As a producer, writer, interviewer and editor, Jamie Ross has played an integral part in the James Agee Film Project for over twenty-five years. Her talent for sparking new ideas and her ability to raise funds to pursue them have been invaluable assets to our films.

Jamie Ross began her work with the JAFP in 1981 when she edited the fifty-five minute version of AGEE, an academy award nominated feature biography of the writer James Agee. She next assisted with editing and production for The Electric Valley, a history of the Tennessee Valley Authority.

While the director, Ross Spears, was completing the final production of The Electric Valley, Jamie Ross began research and fundraising for what was to become Long Shadows, a film on the legacy of the Civil War.  Long Shadows explores the way the American Civil War has shaped our national story and examines the way it continues to influence many of our ideas about who we are as a people.

As the primary writer, Jamie Ross created the initial script treatment for the production and developed the themes explored throughout the story.  From her research and work with scholars such as Eric Foner and Robert Penn Warren, she wrote the film’s final script. As associate producer, Jamie Ross raised the funding for the film by forging a network of eleven state humanities committees. Additional funding was provided by the National Endowment for the Humanities.

Upon completing Long Shadows, Jamie Ross moved from Charlottesville to New Orleans where she pursued graduate work in English and Media Arts. While there, she also taught at the Louise S. McGehee School and was an active member of The Feminist Literary Circle.

While Ross Spears was completing To Render a Life, he once again approached Jamie Ross to lay the groundwork for a new work, Tell About the South, a three part series on the history of modern Southern Literature. Jamie Ross performed a crucial role in raising the initial funding for the series and also by editing and reviewing scripts as the film progressed. In addition, she directed one of the key film shoots and conducted the interview with author, Pat Conroy.

As he headed toward post-production for Tell About the South, Ross Spears approached Jamie Ross with the idea of collaborating on an Appalachian history series  which would include the geologic birth of the mountains. The initial idea was to do a traditional social and political history of the region.

Jamie Ross spent the next two years exploring archives and traveling through the mountains gathering information for a new series which would bring the rich and grand story of the Appalachian region to the public. The more she researched, the more she realized that the only way to weave the many threads of the Appalachian story together would be to make the mountains the main character. Ross Spears agreed, and they began what was to become the first environmental history series of any region ever on film— APPALACHIA: A History of Mountains and People.
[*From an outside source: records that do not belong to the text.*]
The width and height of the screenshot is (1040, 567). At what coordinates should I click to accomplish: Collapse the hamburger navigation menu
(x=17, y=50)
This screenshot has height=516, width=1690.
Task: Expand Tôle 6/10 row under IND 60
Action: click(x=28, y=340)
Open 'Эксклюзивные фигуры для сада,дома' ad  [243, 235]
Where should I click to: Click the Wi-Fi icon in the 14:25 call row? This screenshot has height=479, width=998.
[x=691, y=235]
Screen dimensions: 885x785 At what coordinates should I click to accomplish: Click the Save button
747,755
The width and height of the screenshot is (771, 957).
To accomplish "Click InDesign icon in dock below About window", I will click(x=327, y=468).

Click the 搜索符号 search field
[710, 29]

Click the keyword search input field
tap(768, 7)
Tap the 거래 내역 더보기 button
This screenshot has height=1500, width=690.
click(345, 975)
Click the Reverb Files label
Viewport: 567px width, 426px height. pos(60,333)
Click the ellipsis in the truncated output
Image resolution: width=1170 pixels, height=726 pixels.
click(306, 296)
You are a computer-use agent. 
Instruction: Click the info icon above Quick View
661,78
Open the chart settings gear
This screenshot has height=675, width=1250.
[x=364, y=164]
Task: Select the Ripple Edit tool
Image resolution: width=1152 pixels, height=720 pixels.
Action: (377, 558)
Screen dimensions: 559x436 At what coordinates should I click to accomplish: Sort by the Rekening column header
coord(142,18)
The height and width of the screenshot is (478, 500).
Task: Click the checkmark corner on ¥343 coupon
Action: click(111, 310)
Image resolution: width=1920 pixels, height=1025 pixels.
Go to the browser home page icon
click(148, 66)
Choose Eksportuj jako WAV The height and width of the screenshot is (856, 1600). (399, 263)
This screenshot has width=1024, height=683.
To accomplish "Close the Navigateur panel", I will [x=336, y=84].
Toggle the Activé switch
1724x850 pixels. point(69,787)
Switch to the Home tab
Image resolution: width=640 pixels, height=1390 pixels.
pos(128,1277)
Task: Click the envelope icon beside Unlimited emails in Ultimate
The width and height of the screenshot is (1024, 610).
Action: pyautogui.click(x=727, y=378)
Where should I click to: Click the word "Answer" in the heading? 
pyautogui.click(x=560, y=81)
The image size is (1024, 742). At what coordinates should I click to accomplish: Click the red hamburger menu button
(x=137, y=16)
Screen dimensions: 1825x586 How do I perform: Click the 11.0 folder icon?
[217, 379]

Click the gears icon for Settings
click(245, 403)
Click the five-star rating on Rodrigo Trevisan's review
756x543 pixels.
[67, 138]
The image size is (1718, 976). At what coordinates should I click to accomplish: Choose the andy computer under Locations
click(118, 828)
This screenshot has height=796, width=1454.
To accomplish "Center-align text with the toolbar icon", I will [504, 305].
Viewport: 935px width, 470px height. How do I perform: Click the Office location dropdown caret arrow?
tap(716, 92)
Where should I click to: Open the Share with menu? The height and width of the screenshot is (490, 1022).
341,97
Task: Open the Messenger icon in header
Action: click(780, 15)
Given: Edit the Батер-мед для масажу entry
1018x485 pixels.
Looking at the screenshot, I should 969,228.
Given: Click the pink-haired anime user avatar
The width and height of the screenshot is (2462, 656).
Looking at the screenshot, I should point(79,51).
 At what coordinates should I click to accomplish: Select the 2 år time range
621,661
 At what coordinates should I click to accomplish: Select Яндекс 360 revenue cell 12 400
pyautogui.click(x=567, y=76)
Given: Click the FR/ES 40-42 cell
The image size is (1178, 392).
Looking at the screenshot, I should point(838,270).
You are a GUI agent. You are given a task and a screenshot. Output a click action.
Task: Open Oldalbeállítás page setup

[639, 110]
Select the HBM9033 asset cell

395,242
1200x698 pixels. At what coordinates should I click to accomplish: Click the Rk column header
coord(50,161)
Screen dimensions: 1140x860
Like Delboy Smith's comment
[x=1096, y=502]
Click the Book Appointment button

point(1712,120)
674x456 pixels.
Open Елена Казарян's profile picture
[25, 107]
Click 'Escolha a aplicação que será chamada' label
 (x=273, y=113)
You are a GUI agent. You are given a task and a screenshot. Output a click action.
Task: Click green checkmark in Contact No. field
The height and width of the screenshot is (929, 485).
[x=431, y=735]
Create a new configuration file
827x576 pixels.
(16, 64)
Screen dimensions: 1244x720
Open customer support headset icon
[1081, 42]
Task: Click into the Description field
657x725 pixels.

Jamie Ross has a long and intimate history in the mountains. Her roots in the region go back thousands of years through her Catawba and Miami ancestors. She has hiked hundreds of miles along its peaks, worked for eight years in one of its rural school systems, taught in its community colleges and biked thousands of miles of its backroads. She has brought this passion for the region as well as her many years experience as a researcher and filmmaker to the making of APPALACHIA and the result is as one viewer put it: "pure poetry."

APPALACHIA: A History of Mountains and People is a groundbreaking environmental history of one of the most biologically diverse and most widely misunderstood regions of the world. Narrated by Sissy Spacek, this four part series for PBS  explores the compelling story of how landscape shapes human cultures and, in turn, how humans shape the land — the dynamic interaction of natural and human history. APPALACHIA provides a window onto the defining question of our age:  how to use the land to provide for the needs of today and at the same time preserve it for the future.